Ce vœu s’est réalisé d’une étonnante manière, et c’est là véritablement le second "miracle" de sa destinée.
"André Lamandé n’est pas mort !" s’écriait Charles-Brun au lendemain de sa disparition. Chaque jour qui passe confirme la profonde vérité de cette forte parole. Non, André Lamandé n’est pas mort. De chères apparences ne sont plus, mais la flamme demeure et l’ascension continue.
A quoi cela tient-il ? A la qualité de l’écrivain, certes, car il manie une langue savoureuse, qui a dans sa "façon de dire, de s’exprimer, quelque chose de dru, de direct qui est succulent aux lèvres, qui sent le terroir et fait image". Il possède l’art de la phrase nette et précise, des raccourcies qui frappent, du détail marqué d’un trait. Son style, sobre, alerte, nerveux, pittoresque, tout en nuances, allié à une remarquable symphonie de la fluidité, la pureté du marbre, la force du torrent et l’éclat du cristal. Ces dons exceptionnels, qui font dire à Fortuna Strowski qu’il considère André Lamandé comme le plus grands des paysagistes français, assurent à son œuvre un rayonnement de plus en plus vaste et nimbent son nom d’une gloire impérissable.
Mais, à la qualité de l’écrivain s’ajoute la qualité de l’homme, qui faisait d’André Lamandé un ami inégalable. Cette âme d’élite qui témoignait du mépris le plus complet pour l’argent et avait en horreur le tapage, la publicité, désirait passionnément l’amitié. C’est parce qu’il les voulait ses amis, qu’avec la franchise qui était l’un des traits dominants de son caractère, il livrait toute sa pensée à ses lecteurs et sa joie était immense quand il voyait venir à lui une âme fraternelle ignorant la jalousie, il se réjouissait toujours sans réserve du succès d’un confrère, et ne cessera jamais d’ouvrir aux jeunes son cœur et son foyer.
Rien ne trouve mieux la qualité unique de cette amitié que le mouvement tout spontané, qui, dès le jour de sa mort, a groupé autour de sa mémoire, sous l’égide de son admirable compagne, aussi bien ceux qui n’ont pu le connaître que par ses livres, que ceux qui l’aimaient "parce c’était lui", dans une association qui prend de plus en plus d’ampleur et qui n’est qu’une amitié prolongée.
Écoutons la voix de cet ami qui reste aussi pour nous un guide :"L’existence, dit-il, qui nous attire en sens contraires, nous pousse finalement sur ce dilemme : écouter notre raison et vivre en nous ; écouter notre cœur et nous perdre en autrui. Mais vivre seulement en soi et pour soi, est-ce vivre ? Et n’est-ce pas se sauver et sauver les autres que de se perdre apparemment en eux ?"

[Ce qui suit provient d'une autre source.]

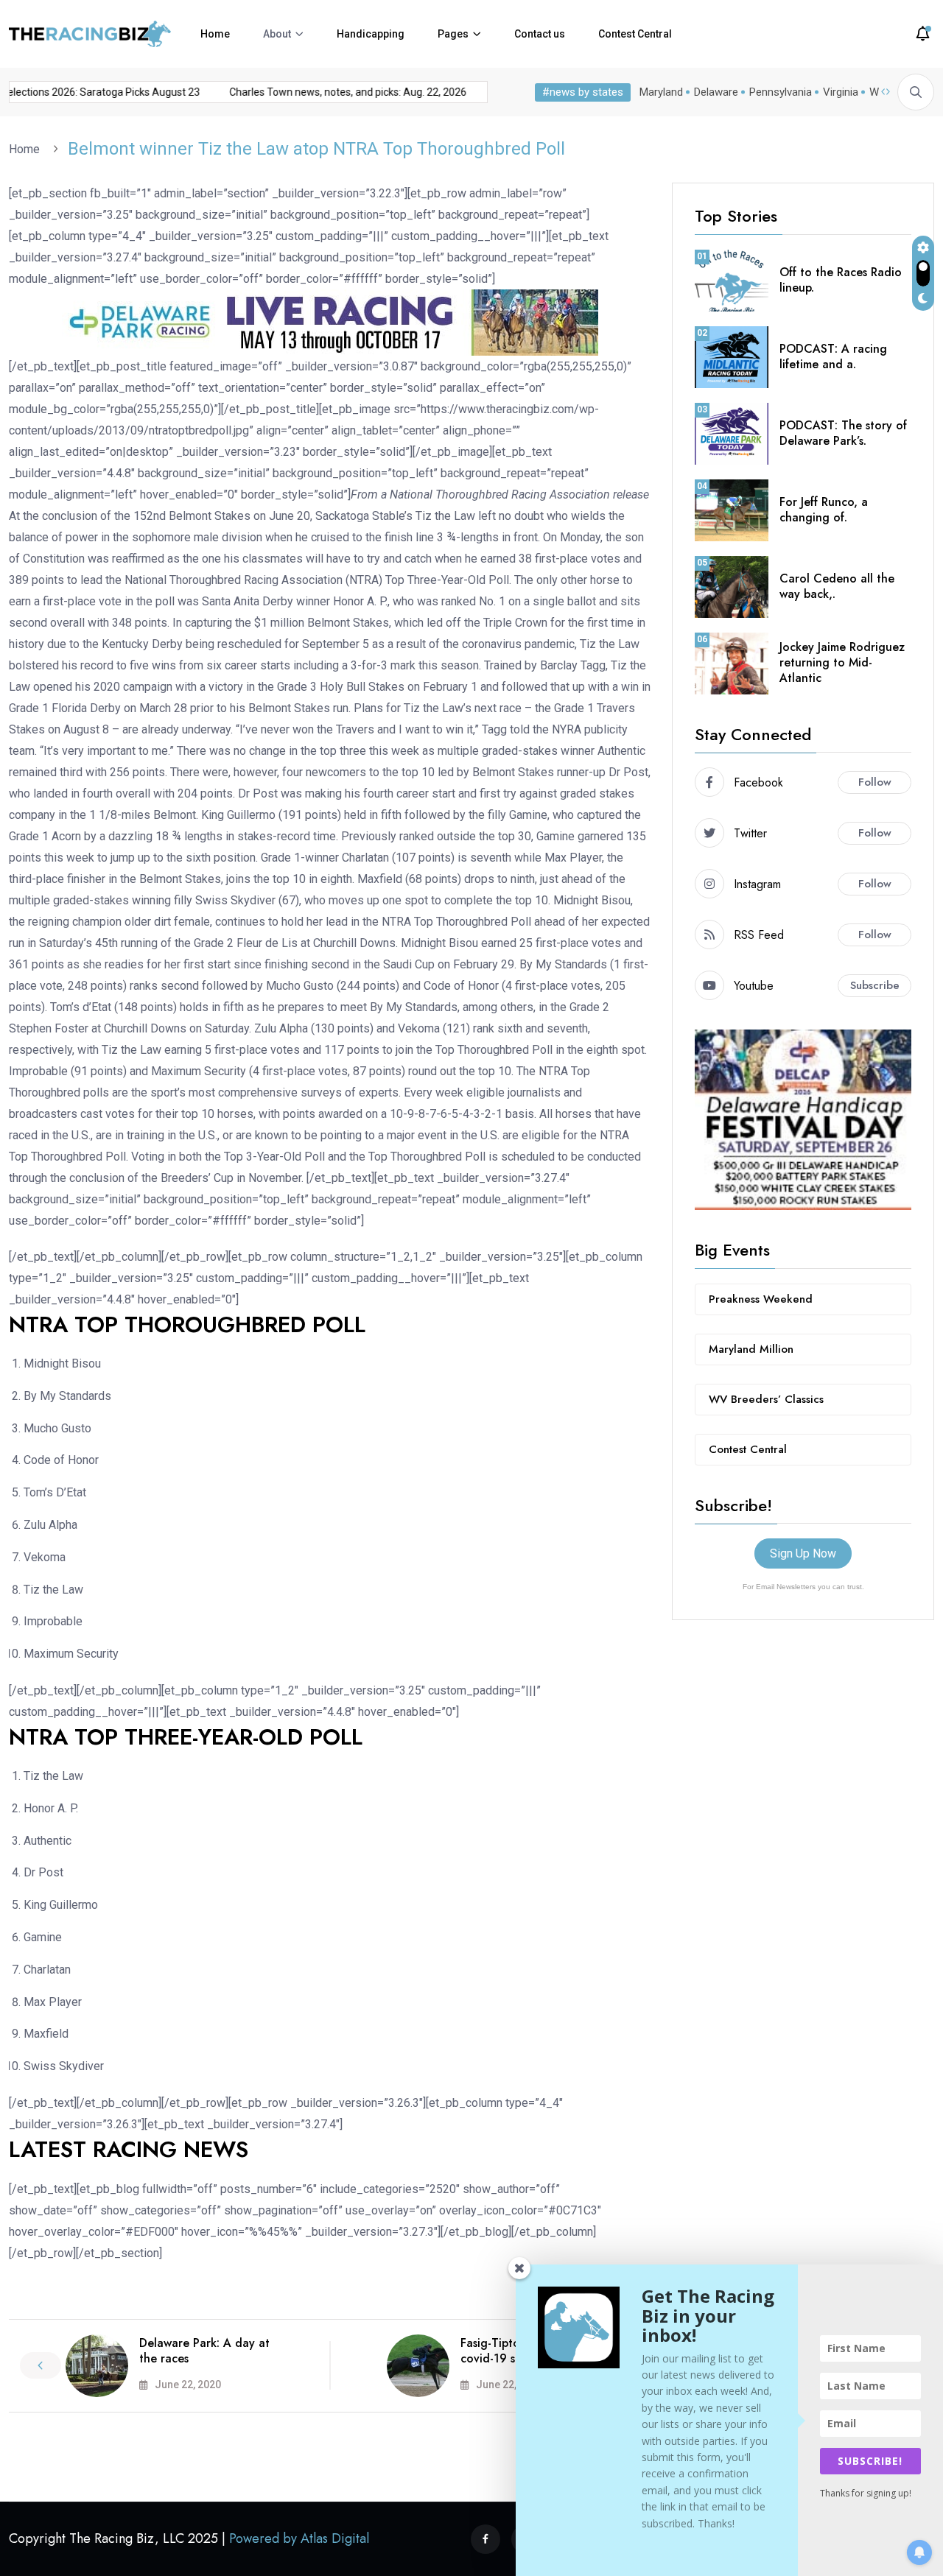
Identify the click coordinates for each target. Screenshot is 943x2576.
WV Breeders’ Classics (766, 1399)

Lisons ses œuvres, relisons-les. Par elles il se perdra en nous. Alors, comme lui, nous vivrons une vie ardente, nous serons enthousiastes dans le travail et dans l’effort ; comme lui nous aimerons la lumière et la beauté ; comme lui nous serons assoiffés de justice, d’idéal et de spiritualité.
Et, au milieu des bouleversements du temps présent, du déséquilibre des hommes et des choses, méditons tout particulièrement ce message, écrit quelques mois à peine avant sa mort :
"Il est un petit mot qu’on ne sait plus prononcer, un tout petit mot, trois lettres : NON.
Nous ne savons plus dire non à l’injustice. Non à la bêtise. Non à l’esprit de haine et à l’esprit couard. Non aux volontés qui se vendent, aux hommes qui s’achètent, à l’argent, à l’abject argent, qui sert à l’avilissement des consciences.
Dans la vie il y a une hiérarchie des valeurs spirituelles, un ordre nécessaire tel que le concevait Pascal : en bas la chair, au milieu l’esprit, à l’extrême pointe le cœur.
Si le cœur manque au monde, le monde est perdu et la France d’abord."
Paul RABOUTET.
[1] Jean Aicard, né le 4 février 1848 à Toulon et mort le 13 mai 1921 à Paris. Poète, romancier et auteur dramatique, il est reçu à l’Académie française en 1909.
[2] Faire chabrot est une vieille coutume paysanne du sud de la France, qui consiste à verser un peu de vin rouge dans le bouillon de bœuf principalement, mais aussi dans les autres potages pour les plus "gourmands". En Auvergne, un proverbe dit : "faire chabrot tient le ventre chaud".